Apple Is Restricting Vibe-Coded Apps: What the Replit and Vibecode Block Means
If you build apps by prompting and ship them to the App Store, Apple just made your life more complicated. Multiple outlets report that Apple has blocked updates for several vibe coding platforms, Replit and Vibecode among them, until they make significant changes to how their apps work.
What's happening
Apple is reportedly withholding update approvals for apps built with certain vibe coding tools, pending changes to how those apps generate and run code. The core tension: platforms that let users create or change app behavior at runtime, or that ship AI-generated code Apple can't fully review, brush against long-standing App Store rules about executable code and review integrity. This is not a blanket ban on AI. It is Apple tightening the screws where vibe coding collides with its review model.
Why Apple cares
Two reasons. Review integrity: Apple's model assumes the binary it reviewed is the binary users run. Tools that generate or fetch code after review undercut that assumption. And security: a large share of AI-generated code ships with vulnerabilities, and Apple would rather front-load that risk than field it after the fact.
What it means for you
- Watch your platform's changelog. If you ship through a vibe coding wrapper, your update cadence now depends on their compliance, not just your code.

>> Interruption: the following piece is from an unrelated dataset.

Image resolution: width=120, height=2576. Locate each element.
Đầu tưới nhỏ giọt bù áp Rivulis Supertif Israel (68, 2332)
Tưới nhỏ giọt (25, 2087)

- Own your build. Generating an app with AI and submitting a standard, self-contained binary you control is on much safer ground than relying on a platform that injects or updates code at runtime.

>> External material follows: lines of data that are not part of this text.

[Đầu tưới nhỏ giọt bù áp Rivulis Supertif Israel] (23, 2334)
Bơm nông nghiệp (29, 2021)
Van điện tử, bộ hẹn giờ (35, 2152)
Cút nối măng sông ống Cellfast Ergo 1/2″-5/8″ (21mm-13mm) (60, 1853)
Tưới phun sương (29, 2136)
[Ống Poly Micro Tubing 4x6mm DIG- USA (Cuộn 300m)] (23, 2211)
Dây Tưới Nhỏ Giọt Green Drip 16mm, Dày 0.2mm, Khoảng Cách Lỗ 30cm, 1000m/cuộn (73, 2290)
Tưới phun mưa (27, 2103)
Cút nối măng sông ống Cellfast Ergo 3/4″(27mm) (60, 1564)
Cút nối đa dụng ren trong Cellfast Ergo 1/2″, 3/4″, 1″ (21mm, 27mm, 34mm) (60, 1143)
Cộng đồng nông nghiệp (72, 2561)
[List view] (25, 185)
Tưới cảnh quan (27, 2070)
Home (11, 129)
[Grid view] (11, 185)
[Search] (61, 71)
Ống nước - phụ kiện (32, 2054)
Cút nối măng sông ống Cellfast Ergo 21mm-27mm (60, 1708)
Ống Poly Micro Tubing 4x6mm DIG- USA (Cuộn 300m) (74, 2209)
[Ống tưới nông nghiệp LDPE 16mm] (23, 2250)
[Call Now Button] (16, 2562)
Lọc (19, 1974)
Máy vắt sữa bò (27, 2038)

- Read the rules that bite. App Store Review Guidelines 2.5.2 (no downloading executable code) and 4.7. Vibe coding does not exempt you from them.
- The rejections are already mapped. Vague review rejections, IAP rules, and the rest live in Fixes under Ship.
The headline is not "Apple hates vibe coding." It is that shipping is still the hard part, and the platform you lean on is now part of your risk surface. Build so you can submit a clean binary without a middleman, and a crackdown like this becomes someone else's problem.